- **Stored data**
———

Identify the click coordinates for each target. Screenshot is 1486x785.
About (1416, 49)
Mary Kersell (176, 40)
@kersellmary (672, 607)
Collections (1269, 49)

———

- **Goal**
Rewrite every line of the listing above as a numbered list, leaving out any blank lines.

- **Output for this task**
1. Identify the click coordinates for each target. Screenshot is 1486x785.
2. About (1416, 49)
3. Mary Kersell (176, 40)
4. @kersellmary (672, 607)
5. Collections (1269, 49)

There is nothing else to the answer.